Issue 4: Did the trial judge fail in taking judicial notice of certain facts?
Position of the parties
[114] The Crown argues that the trial judge erred in failing to take judicial notice of certain facts which had they been accepted would have resulted in a different outcome. The Crown proposed at the outset of trial that the trial judge take judicial notice of 11 paragraphs of information concerning the development and events of the Convoy along with a timeline of various responses to the Convoy. The timeline made references to class action suits and injunctions filed with the courts, police messages issued to protesters, and municipal, provincial, and federal emergency measures passed during the Convoy.
[115] Defence argues the Crown never filed a judicial notice application in advance of trial. Their request on the first day of trial that the judge take judicial notice of a list of facts related to the Convoy was properly dismissed because the list contained controvertible facts many of which were germane to whether the Respondent was guilty of mischief. Furthermore, even if the trial judge had taken judicial notice of some of the proposed facts, it would not have impacted her findings that there was insufficient evidence of mischief. Moreover, the Crown had an opportunity to call much of this evidence through several police offers and therefore suffered no resulting prejudice.
Trial Judge’s ruling on judicial notice
[116] Upon reviewing the Crown’s proposed facts for judicial notice, the trial judge found that many of the facts were highly nuanced, including references to happenings on particular streets. How those events could be interpreted was subjective and controvertible and not something one commonly takes judicial notice of. The trial judge found that the Federal Emergency Act was not relevant as it was issued after February 12th, but that the Ontario emergency measures might be relevant. With respect to press releases, messages, and tweets to protesters, she was not satisfied that they were “so notorious” or that this information was publicly disseminated. She concluded that all the facts proposed, including those in the timeline, would have to be led in evidence.
Analysis
[117] Trial judges may take judicial notice of certain facts so as to avoid the need for leading the evidence at trial: R v J.M. 2021 ONCA 150 at paras. 31 and 51. There are two routes to judicial notice: a court may take judicial notice of facts that are i) either so notorious or generally accepted as not to be the subject of debate among reasonable persons” or ii) “capable of immediate and accurate demonstration by resort to readily accessible sources of indisputable accuracy:” R v Spence, 2005 SCC 71 at para. 53. The assessment of notoriety is objective and context dependent. Where notoriety relies on common knowledge, the question is whether it is common knowledge in the locale where the case is tried: R. v. Williams, 1998 CanLII 782 (SCC), [1998] 1 S.C.R. 1128 at para. 13; R. v. Potts (1982), 1982 CanLII 1751 (ON CA), 26 C.R. (3d) 252 at 262 (Ont. C.A.), leave to appeal ref’d [1982] 1 S.C.R. xi [WL].

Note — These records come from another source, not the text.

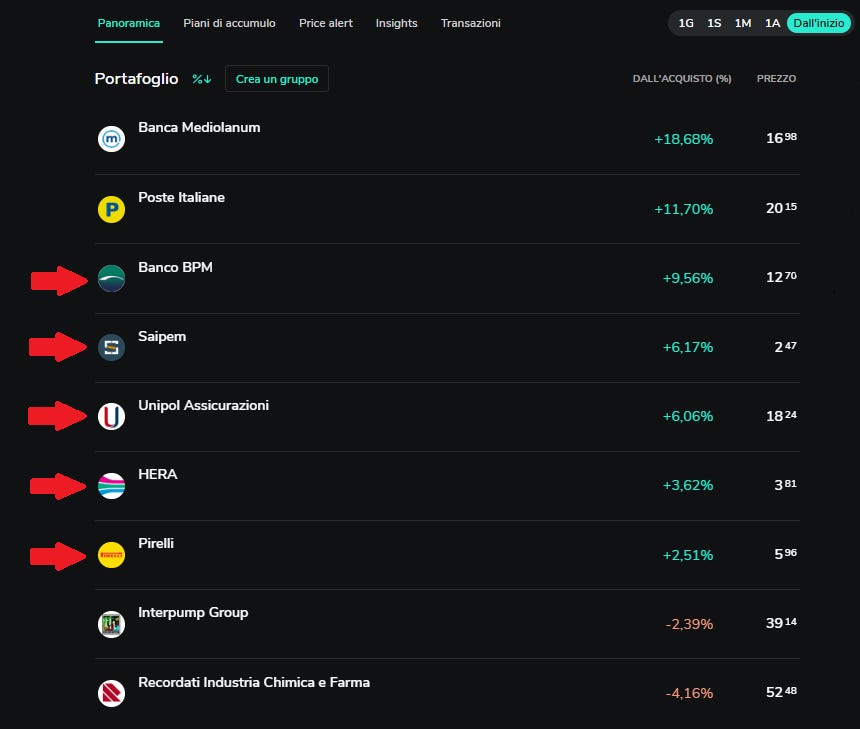Image resolution: width=860 pixels, height=729 pixels.
Task: Click the PREZZO column header
Action: 776,79
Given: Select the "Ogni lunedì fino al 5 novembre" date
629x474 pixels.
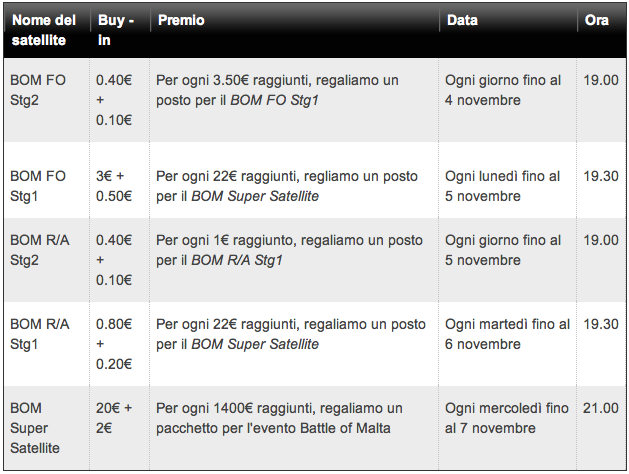Looking at the screenshot, I should click(503, 185).
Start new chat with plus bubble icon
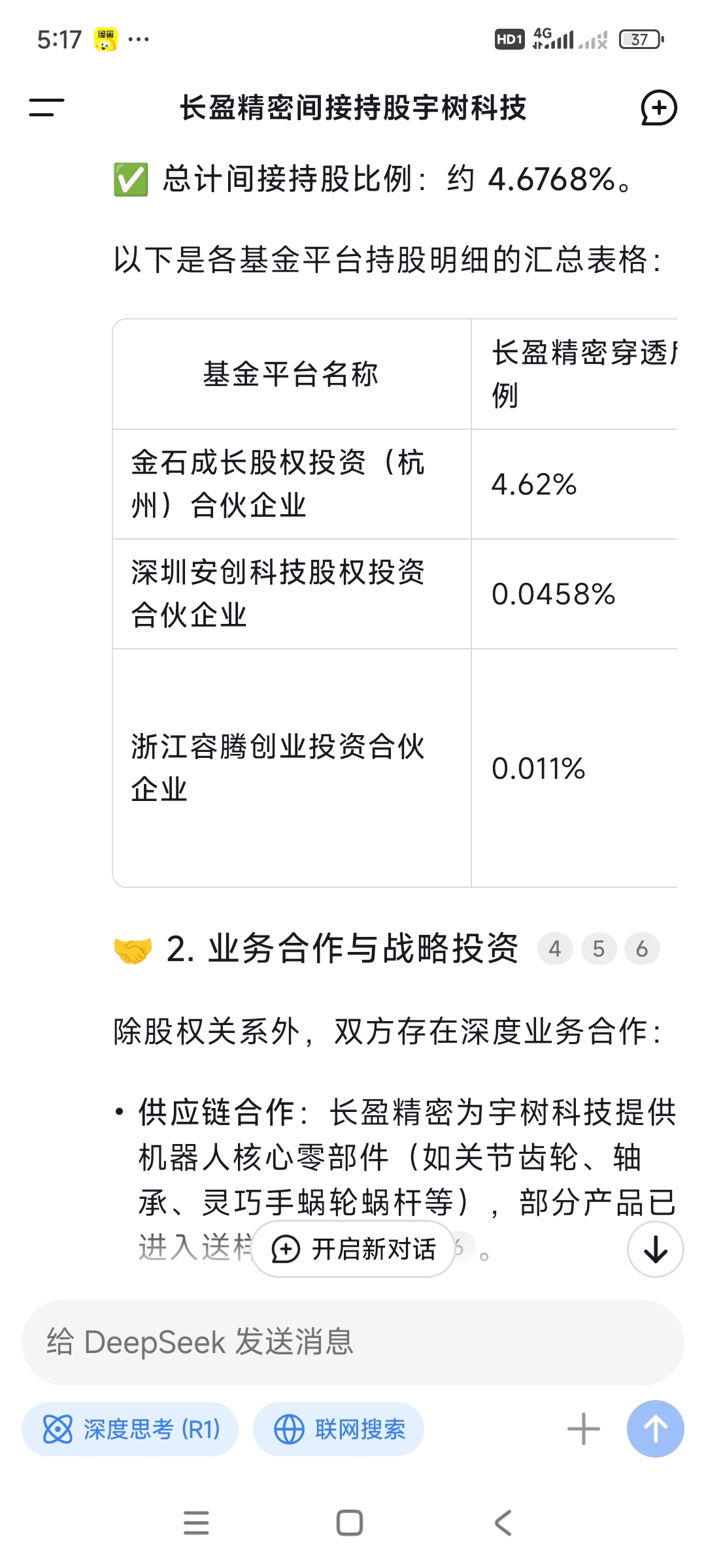 tap(658, 108)
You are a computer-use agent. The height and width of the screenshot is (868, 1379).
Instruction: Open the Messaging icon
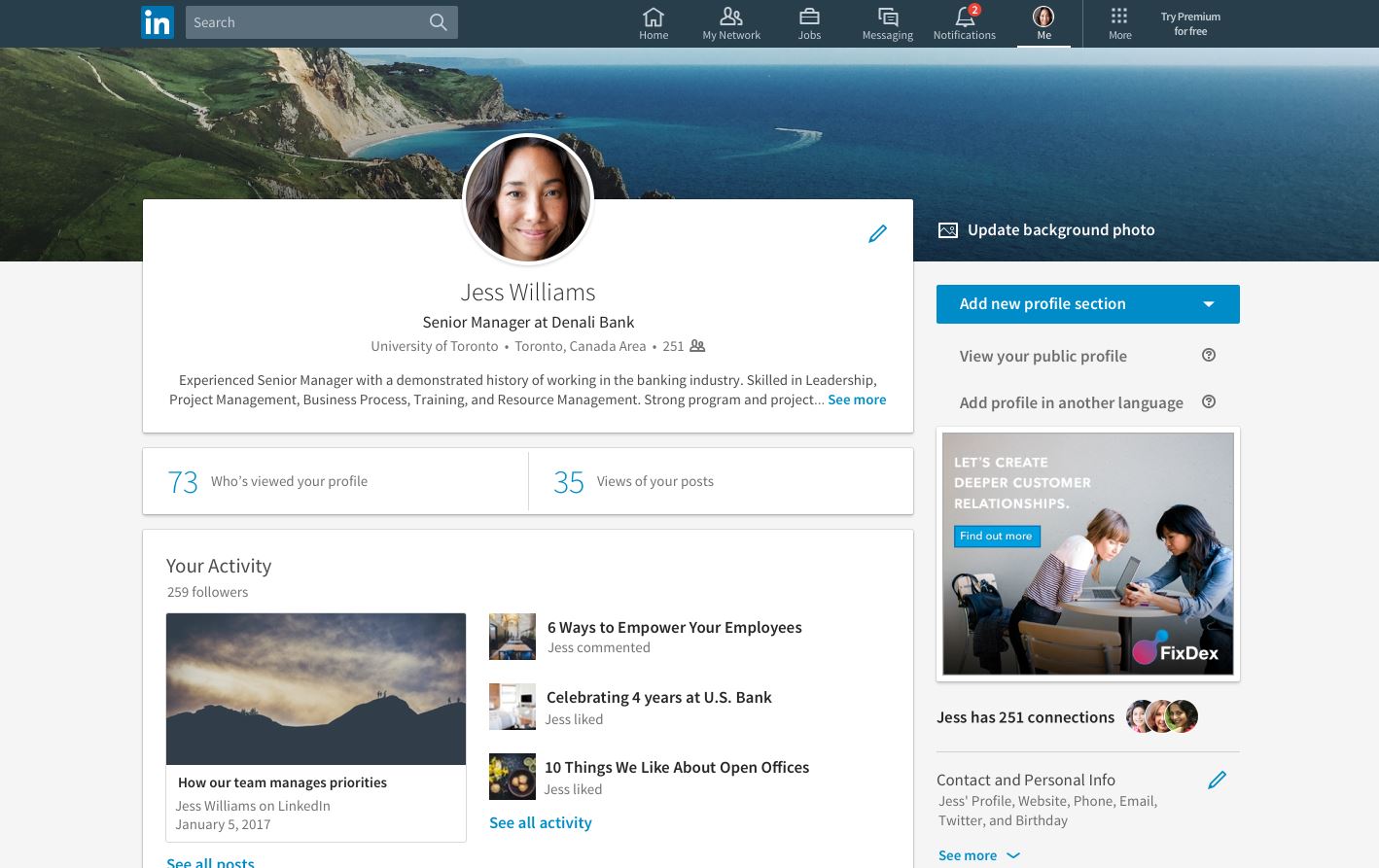click(x=887, y=17)
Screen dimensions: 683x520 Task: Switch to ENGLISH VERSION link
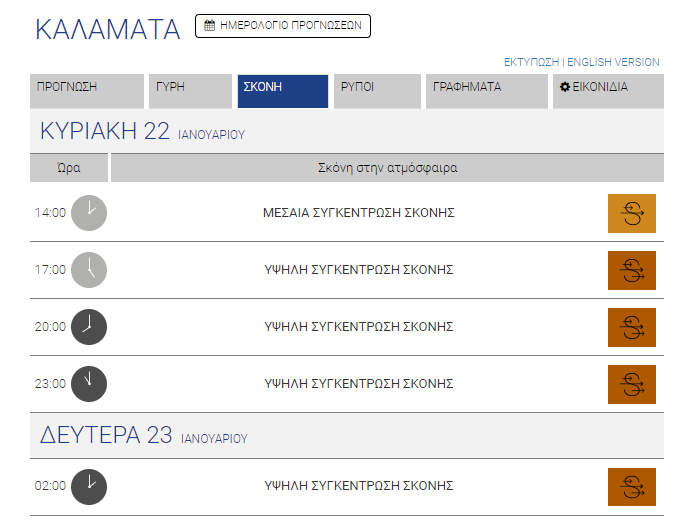(613, 62)
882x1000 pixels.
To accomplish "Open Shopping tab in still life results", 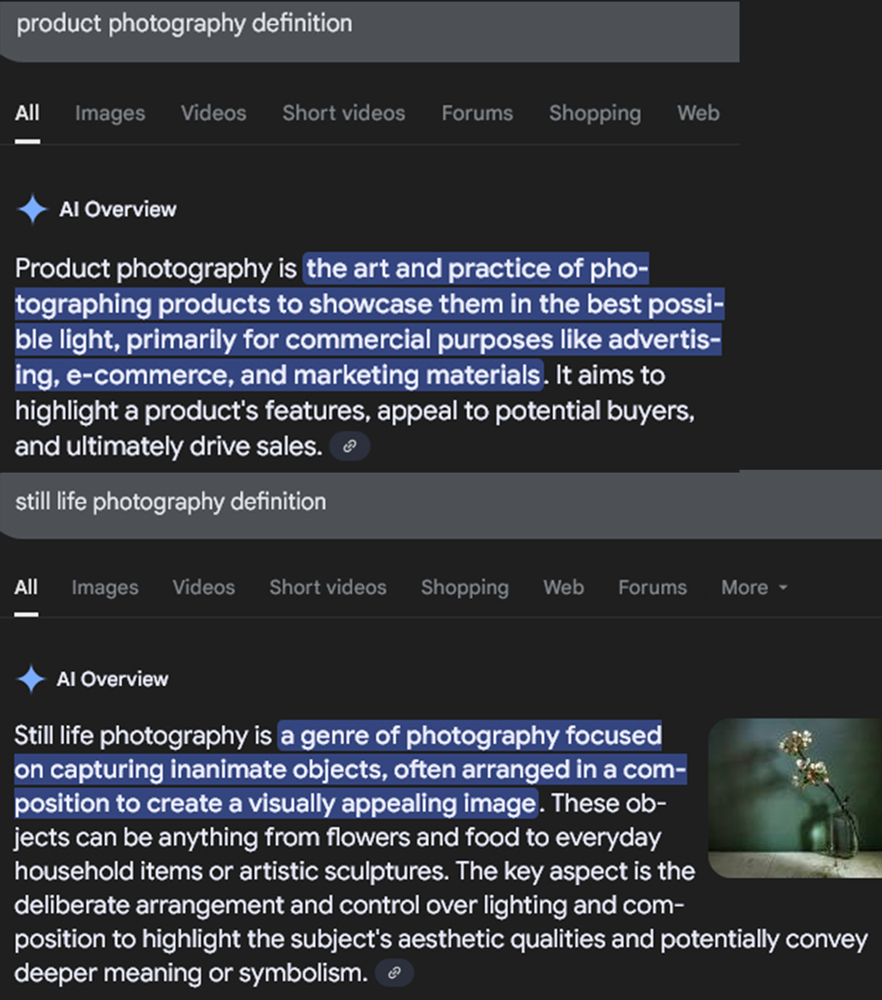I will [x=464, y=587].
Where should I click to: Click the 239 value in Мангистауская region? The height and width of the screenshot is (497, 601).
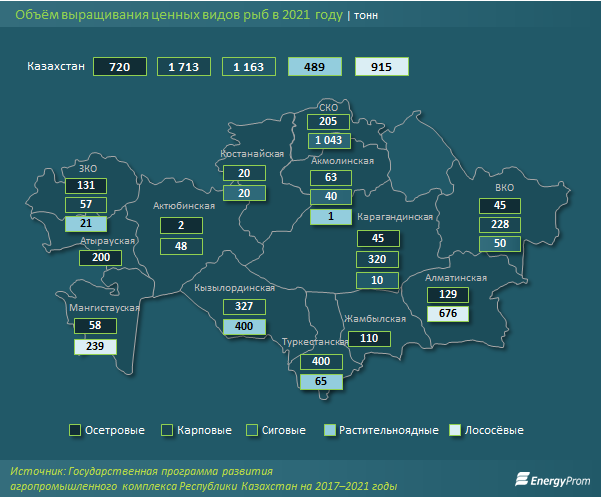click(x=95, y=347)
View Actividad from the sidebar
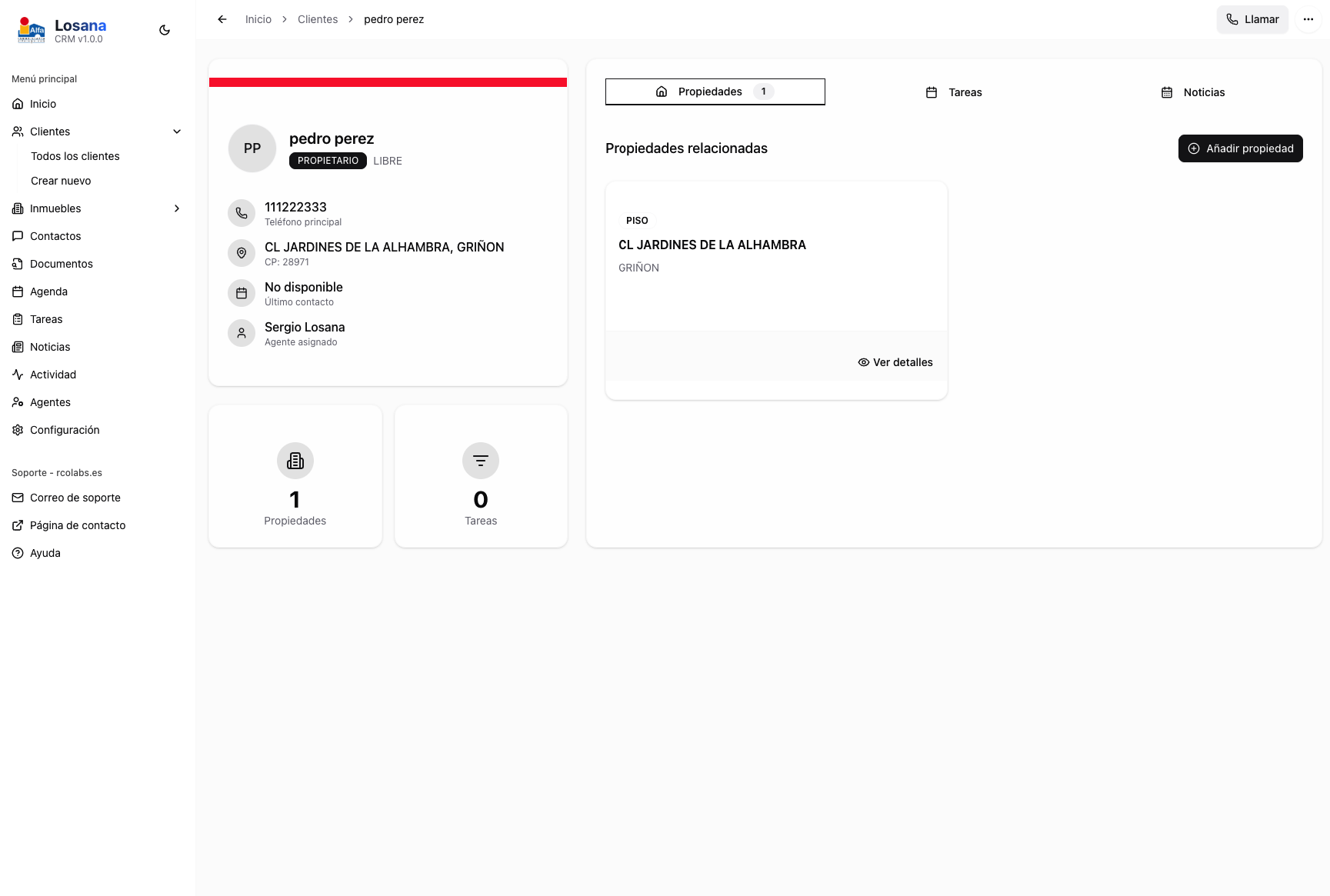 [x=52, y=374]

[118] I find the trial judge did not err in dismissing the application for judicial notice. While it is common knowledge that the Convoy involved a three week blockade in the streets of downtown Ottawa in February 2022 and resulted in disruption to residents and interference with property, the specific details of what streets the blockades occurred on, the various forms the blockades took, the types of conduct and activities that 100s of protesters engaged in, and the myriad of responses by municipal, provincial, and federal police and government agencies involved controvertible facts that are not readily known to all people within the community.
[119] The Crown’s list of proposed facts included details of which streets were blocked, that certain streets and highways exits were closed or entirely impassable, that there was noise pollution at all hours, and that protesters engaged in various disruptive activities. Moreover, many of the claims were generalized to span the entire 3-week period which is not necessarily accurate. For example, even the Crown’s own officers who testified about the Convoy confirmed that there were different phases to the Convoy and that both the protest activity and police responses escalated over time. In this regard, the trial judge was correct to find that many of the facts proposed were subject to different interpretations and therefore, could not meet the test for judicial notice. Furthermore, the trial judge did not find that the municipal or Ontario emergency measures could not be relied on, but appeared to suggest that they be properly introduced and filed as legislative acts pursuant to the Evidence Act.
[120] While I agree with the Crown that the decision to invoke the Federal Emergency Act a few days later could be relevant to demonstrate the dire situation in Ottawa and the extent of the Convoy’s impact on the city on February 12, 2022, I do not find the Crown was prejudiced by the trial judge’s failure to take judicial notice of this fact. Ultimately, most of the facts relating to the Convoy for which the Crown sought judicial notice, including the messages to protesters, were introduced in evidence through the police and civilian witnesses and as discussed above, were available for the trial judge to consider in determining whether a mischief had occurred. This ground of appeal is accordingly dismissed.
[121] In conclusion, the Crown appeal is granted and a new trial is ordered.